All may become clear at the RFU's AGM next month when the warring factions have to step into the open and should be a little easier to scrutinise. You'd have to go to the High Court to keep a check on the machinations that have soured Welsh rugby. The only discernible progress being made is that registered by the needle on the lawyers' meters. With the season seven weeks away, Cardiff and Ebbw Vale have both been involved in legal actions against the WRU.

Rugby league hasn't reached that stage yet but following the recent series of matches against Australian clubs - shortly to be renamed the World Pummelling Championships - the game is not in encouraging shape and, with the league's chief executive Maurice Lindsay still being forecast as the future chairman of the Tote, is perilously close to upheaval.

With even Manchester United managing to buy a player at last, football would seem to be in the heartiest and most stable state of all our top games. On Thursday, however, the first intimation of trouble ahead came when the Premiership indicated that they will be seeking to reduce from three to two the number of clubs featuring in promotion and relegation with the First Division of the Football League.

The League clubs have reacted in alarm to what is obviously the first sign that those safe on board the luxury Premiership are intent on pulling up the rope-ladder. Now that the stock market is heavily involved, the top clubs are anxious to avoid the instability that three down, or even two down, will inflict on their share prices. When this proposal hardens up it could split the game even wider.

Cricket's critical moment will come much sooner. On 5 August, the England and Wales Cricket Board, under the chairmanship of Lord MacLaurin of Tesco fame, will announce their blueprint for the future of domestic cricket which is certain to include a radical change to the County Championship format. Opinions have already been sought from county players and umpires and 7,000 questionnaires are being distributed to county and club members to involve the grass-roots in the decision.

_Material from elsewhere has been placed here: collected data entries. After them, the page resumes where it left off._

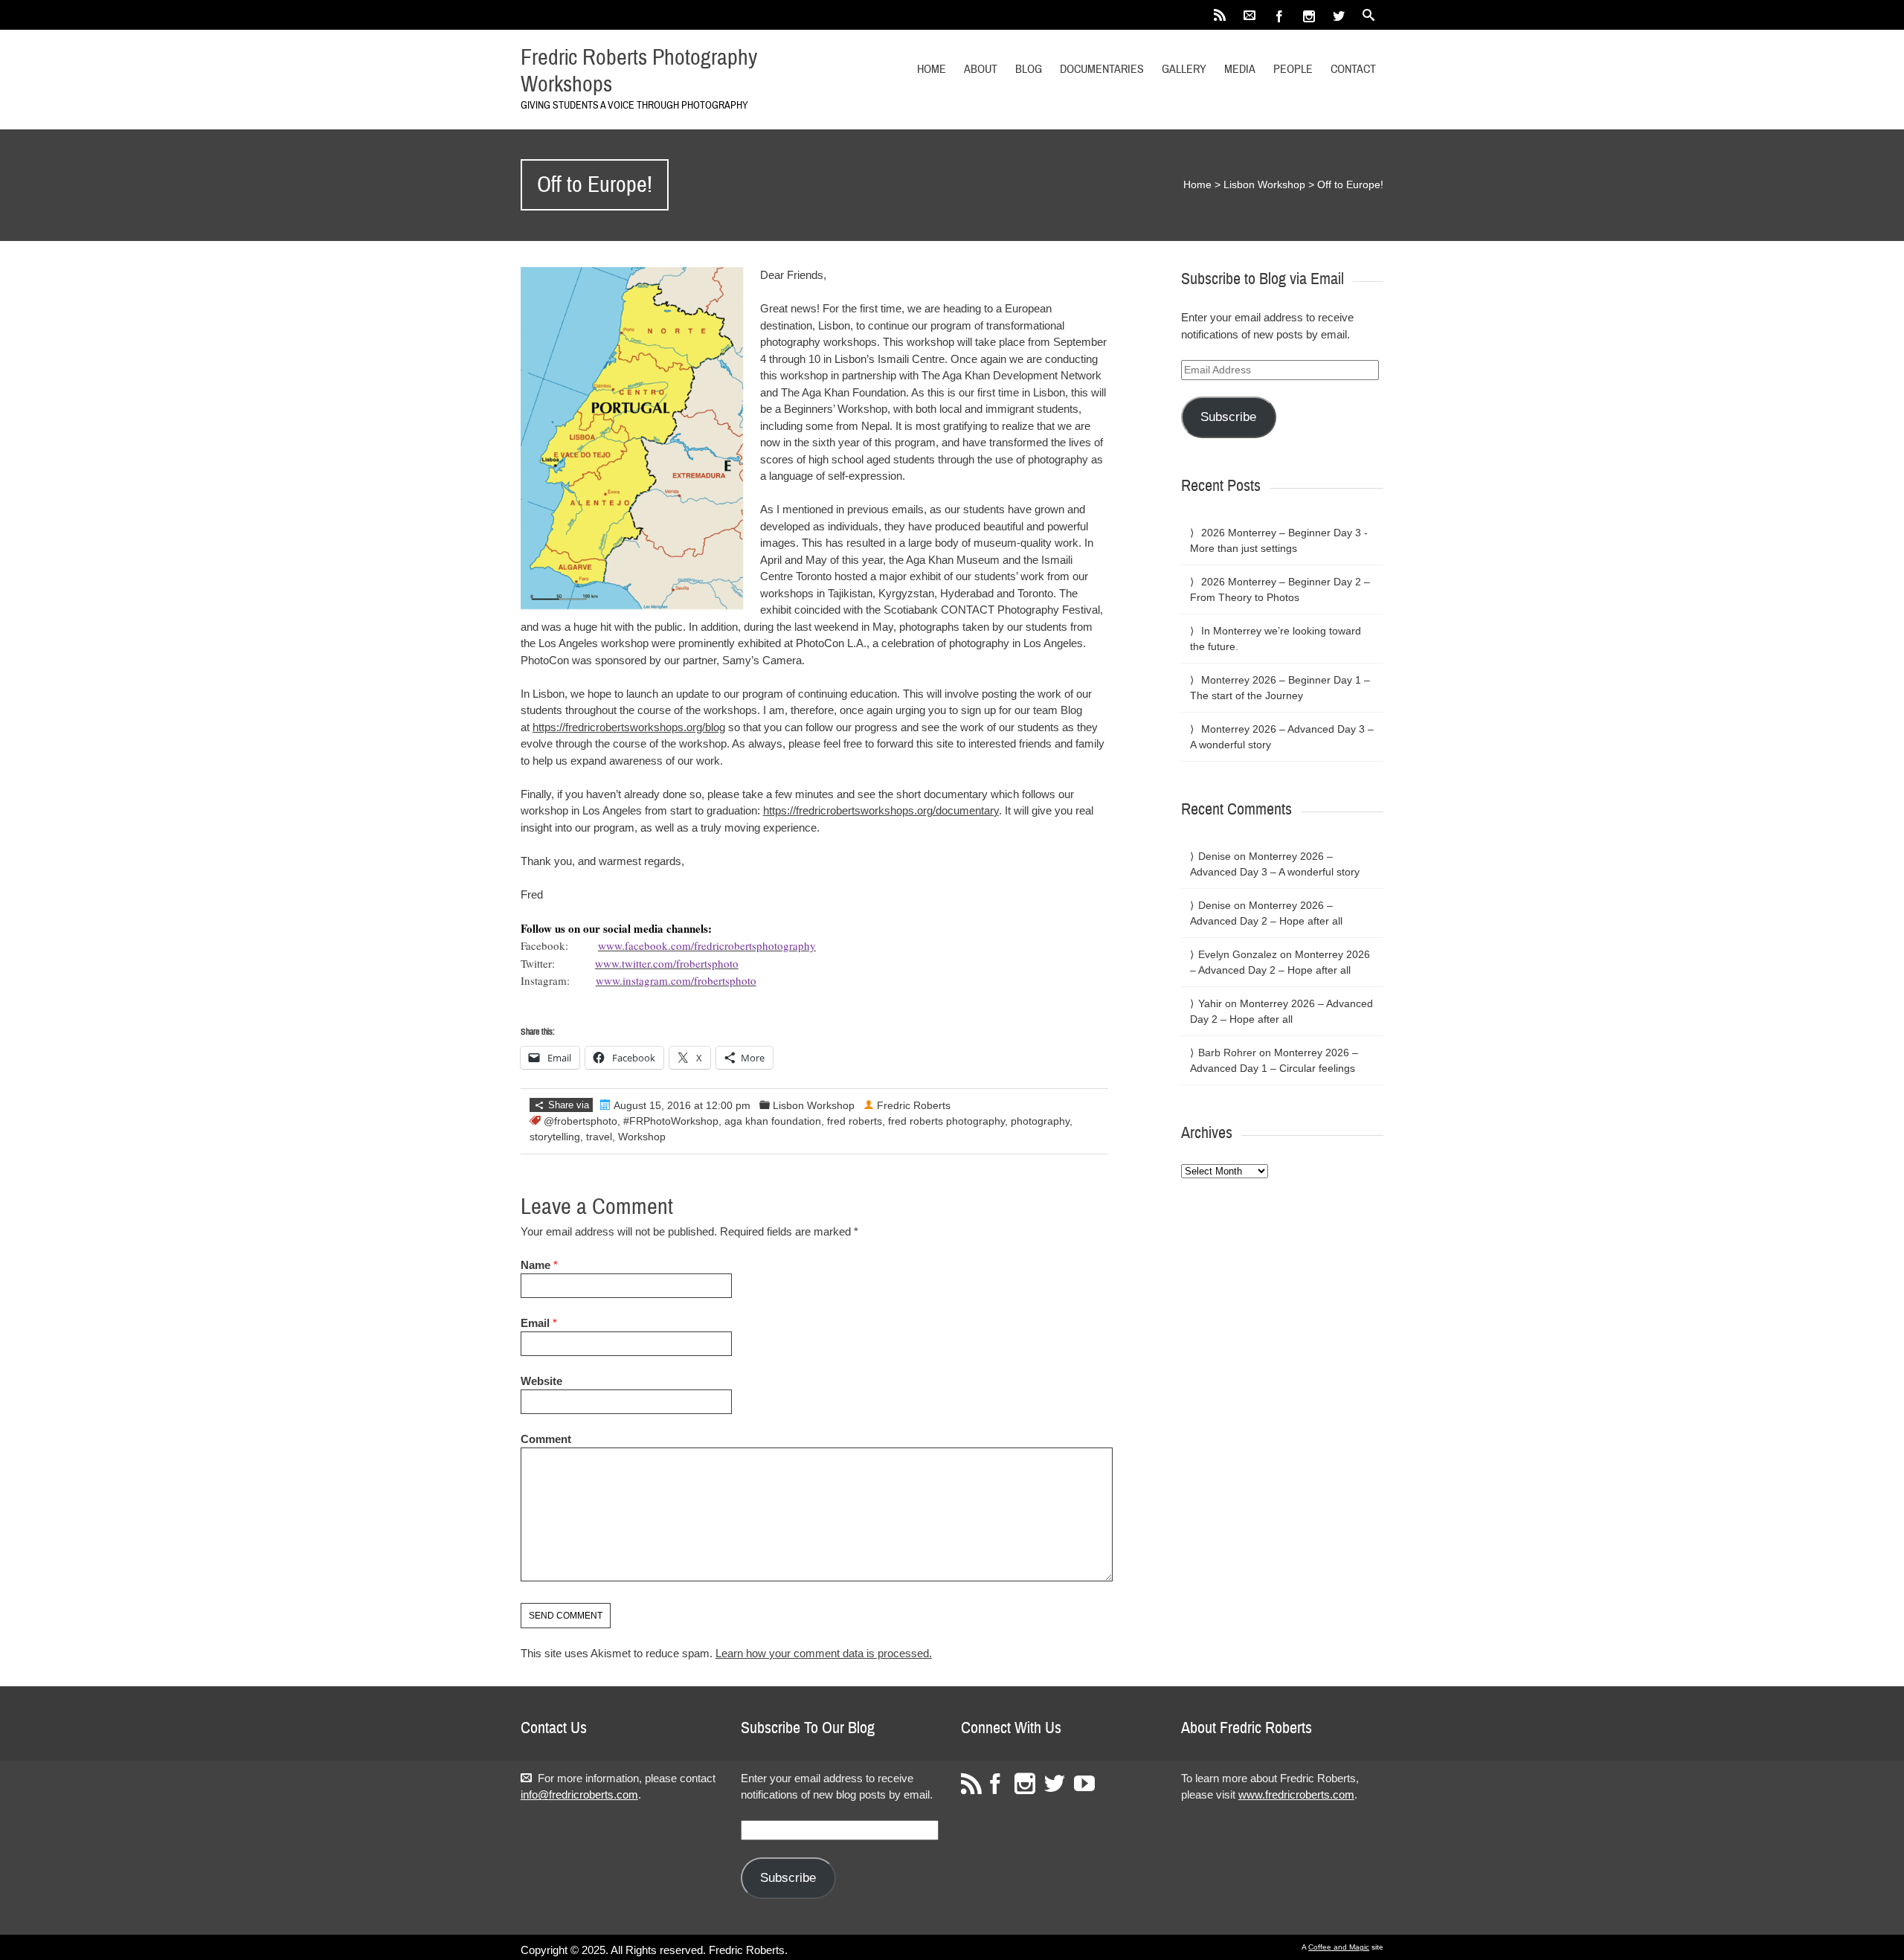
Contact (1353, 69)
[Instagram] (1309, 15)
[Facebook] (1279, 15)
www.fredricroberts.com (1296, 1794)
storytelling (555, 1137)
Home (931, 69)
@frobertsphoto (580, 1121)
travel (599, 1137)
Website (541, 1381)
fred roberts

We were denied a glimpse of cricket's likely future when last week's deluge also swamped Surrey's attempt to stage the first official day-night match in Britain. Traditionalists would have breathed a prayer of thanks towards the dark heavens. Surrey Lions v Nottingham Outlaws under floodlights, each batsman played to the crease with his own signature tune, with a lion's roar to greet every Nottingham wicket that falls ... you get the picture.

There may well be room for a jazzed-up version of the game in the calendar but I trust the ECB realise that there are less extreme ways to entice spectators and that there is a rich market to be tapped among the older, less gimmick-demanding part of the population. The cricket crowd of the future doesn't have to be packed with young men chanting "Barmy Army" for five hours at a stretch.

Even allowing for the rain, it is hard to recall a summer so replete with exciting sporting action. But behind the scenes there is a worrying absence of a firm and reliable hand on the rudders.

ANTE-POST betting is a familiar part of racing but my colleagues on the Independent racing desk last week revealed that ante-natal betting is now with us. Coral bookmakers are offering their clients a 150-1 chance to become expectant punters by placing their cash on a horse that won't be born until next year.

It's the mother and father of a brave bet. But the mother concerned is Flakey Dove, who won the 1994 Champion Hurdle, and the sire who has put her in the family way is Alderbrook who won the same hurdling classic the following year. You can't get better breeding than that and Corals have had plenty of interest in the bet even though it could be seven years before the offspring gets to the starting line.

Meanwhile, there's all that pacing up and down outside the delivery room, years of worrying about coughs and strains .... I think I'd want more than 150-1 to endure that sort of parenthood. Still, as they say, a foal and his money are soon parted.